_Provided data_
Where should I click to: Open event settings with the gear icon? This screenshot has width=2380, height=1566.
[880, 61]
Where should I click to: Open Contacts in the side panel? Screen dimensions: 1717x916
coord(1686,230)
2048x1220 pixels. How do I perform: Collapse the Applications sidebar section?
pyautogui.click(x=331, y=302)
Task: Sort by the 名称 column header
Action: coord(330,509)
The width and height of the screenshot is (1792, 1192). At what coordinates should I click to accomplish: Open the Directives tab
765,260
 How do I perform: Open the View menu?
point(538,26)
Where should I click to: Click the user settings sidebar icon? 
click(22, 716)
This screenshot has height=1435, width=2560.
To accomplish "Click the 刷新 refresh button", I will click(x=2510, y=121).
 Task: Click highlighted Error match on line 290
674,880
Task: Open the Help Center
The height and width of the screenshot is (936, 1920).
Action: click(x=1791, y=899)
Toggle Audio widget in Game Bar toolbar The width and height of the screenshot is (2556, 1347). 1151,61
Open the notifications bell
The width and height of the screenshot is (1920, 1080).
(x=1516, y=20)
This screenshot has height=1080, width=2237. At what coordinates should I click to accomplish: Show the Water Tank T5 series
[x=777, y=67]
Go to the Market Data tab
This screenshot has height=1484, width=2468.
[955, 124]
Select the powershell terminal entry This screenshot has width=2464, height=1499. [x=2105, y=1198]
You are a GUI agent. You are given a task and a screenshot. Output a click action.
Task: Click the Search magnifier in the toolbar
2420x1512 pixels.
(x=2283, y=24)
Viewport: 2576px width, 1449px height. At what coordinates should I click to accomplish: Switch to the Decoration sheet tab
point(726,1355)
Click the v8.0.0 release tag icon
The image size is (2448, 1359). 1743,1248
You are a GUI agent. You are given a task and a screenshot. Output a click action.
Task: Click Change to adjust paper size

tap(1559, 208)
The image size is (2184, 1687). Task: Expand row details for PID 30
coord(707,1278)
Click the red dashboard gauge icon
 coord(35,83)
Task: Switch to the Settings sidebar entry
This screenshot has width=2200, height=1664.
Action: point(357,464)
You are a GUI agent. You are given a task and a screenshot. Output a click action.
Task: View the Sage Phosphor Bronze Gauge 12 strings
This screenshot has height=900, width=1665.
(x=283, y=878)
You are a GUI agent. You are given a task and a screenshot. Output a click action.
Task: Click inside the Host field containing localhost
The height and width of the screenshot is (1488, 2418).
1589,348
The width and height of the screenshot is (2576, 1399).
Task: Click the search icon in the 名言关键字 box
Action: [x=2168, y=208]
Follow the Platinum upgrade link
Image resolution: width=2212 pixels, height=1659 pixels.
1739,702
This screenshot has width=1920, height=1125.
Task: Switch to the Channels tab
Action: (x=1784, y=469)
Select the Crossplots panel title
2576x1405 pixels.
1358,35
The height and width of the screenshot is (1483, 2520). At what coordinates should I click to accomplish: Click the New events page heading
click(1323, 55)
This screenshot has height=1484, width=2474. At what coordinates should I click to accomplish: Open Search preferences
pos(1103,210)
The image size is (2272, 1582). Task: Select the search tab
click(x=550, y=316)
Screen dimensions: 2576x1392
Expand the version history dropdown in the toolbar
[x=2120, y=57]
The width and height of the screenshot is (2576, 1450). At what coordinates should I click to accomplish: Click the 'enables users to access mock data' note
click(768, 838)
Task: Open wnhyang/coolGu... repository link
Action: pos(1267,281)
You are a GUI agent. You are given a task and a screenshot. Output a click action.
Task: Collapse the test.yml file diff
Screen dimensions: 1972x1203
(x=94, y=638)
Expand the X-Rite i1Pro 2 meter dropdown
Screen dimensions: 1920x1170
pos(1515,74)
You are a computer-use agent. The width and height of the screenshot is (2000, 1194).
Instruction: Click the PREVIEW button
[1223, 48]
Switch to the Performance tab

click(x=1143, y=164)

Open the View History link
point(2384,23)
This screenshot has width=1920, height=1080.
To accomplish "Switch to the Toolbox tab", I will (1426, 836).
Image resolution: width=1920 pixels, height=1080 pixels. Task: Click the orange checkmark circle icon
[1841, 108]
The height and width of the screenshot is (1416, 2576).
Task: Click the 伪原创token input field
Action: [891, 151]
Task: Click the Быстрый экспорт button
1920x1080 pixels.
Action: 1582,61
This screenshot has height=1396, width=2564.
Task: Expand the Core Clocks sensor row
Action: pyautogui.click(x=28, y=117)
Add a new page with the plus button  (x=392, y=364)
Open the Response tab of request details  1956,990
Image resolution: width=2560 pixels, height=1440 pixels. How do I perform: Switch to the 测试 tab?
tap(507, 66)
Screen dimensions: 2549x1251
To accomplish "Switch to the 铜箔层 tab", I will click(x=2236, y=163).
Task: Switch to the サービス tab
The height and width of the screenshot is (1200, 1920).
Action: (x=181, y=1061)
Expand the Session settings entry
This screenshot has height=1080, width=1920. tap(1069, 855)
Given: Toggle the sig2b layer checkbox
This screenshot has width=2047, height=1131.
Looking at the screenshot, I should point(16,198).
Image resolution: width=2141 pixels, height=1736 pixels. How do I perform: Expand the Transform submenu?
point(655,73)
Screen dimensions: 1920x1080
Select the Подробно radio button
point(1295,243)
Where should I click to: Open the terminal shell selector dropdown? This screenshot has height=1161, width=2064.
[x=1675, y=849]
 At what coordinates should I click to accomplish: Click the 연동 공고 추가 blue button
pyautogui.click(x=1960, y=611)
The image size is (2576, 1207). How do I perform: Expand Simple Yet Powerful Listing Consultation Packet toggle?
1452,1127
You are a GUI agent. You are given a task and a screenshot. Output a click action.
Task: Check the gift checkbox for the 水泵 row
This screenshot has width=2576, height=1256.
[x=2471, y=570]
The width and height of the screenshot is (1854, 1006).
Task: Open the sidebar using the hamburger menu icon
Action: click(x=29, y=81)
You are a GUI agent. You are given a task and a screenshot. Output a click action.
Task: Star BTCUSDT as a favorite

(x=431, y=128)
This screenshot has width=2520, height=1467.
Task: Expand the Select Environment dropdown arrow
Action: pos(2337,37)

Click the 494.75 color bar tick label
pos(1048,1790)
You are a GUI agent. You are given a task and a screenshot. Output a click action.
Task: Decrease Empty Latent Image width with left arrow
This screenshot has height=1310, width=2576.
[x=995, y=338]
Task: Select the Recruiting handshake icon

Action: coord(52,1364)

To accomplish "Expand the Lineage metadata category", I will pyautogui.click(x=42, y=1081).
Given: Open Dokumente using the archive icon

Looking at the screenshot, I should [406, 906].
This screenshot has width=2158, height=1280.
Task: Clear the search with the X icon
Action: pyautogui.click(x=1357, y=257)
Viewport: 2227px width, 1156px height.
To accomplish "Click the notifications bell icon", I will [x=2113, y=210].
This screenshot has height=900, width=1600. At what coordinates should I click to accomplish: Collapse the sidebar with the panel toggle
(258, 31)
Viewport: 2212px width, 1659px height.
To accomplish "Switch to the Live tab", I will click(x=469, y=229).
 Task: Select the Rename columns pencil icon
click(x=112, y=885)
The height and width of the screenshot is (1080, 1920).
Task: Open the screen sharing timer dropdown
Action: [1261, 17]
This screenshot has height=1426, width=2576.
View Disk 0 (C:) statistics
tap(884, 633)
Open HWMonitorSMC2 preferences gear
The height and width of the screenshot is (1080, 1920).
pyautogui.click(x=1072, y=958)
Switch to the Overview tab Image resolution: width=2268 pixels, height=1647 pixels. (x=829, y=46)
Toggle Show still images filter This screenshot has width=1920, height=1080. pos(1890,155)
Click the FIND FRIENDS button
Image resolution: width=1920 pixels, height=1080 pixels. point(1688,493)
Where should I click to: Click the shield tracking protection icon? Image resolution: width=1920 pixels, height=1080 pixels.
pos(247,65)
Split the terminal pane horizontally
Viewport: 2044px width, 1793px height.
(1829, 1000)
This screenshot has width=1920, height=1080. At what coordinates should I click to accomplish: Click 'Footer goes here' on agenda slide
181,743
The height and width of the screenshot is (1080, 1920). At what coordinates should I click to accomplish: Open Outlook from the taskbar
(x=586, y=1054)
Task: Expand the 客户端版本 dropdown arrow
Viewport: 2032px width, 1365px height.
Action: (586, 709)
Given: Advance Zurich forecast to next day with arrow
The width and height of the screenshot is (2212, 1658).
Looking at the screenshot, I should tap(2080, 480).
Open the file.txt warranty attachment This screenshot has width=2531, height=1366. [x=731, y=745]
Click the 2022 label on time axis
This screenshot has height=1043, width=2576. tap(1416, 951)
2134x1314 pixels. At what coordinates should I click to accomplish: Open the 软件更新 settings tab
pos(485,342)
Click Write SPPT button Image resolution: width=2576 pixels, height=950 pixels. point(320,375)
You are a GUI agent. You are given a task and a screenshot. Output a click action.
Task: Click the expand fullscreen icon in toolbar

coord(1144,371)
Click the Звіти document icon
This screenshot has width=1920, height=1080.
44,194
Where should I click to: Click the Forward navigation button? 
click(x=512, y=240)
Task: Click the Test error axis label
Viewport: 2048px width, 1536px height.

_Aim of the task_
Proceeding from the line containing "Instruction: Click the PREVIEW button" through the line containing "Task: Click the Быстрый экспорт button", transcribe the lines above exactly, both end lines included.

_Output of the exercise_
Instruction: Click the PREVIEW button
[1223, 48]
Switch to the Performance tab

click(x=1143, y=164)

Open the View History link
point(2384,23)
This screenshot has width=1920, height=1080.
To accomplish "Switch to the Toolbox tab", I will (1426, 836).
Image resolution: width=1920 pixels, height=1080 pixels. Task: Click the orange checkmark circle icon
[1841, 108]
The height and width of the screenshot is (1416, 2576).
Task: Click the 伪原创token input field
Action: [891, 151]
Task: Click the Быстрый экспорт button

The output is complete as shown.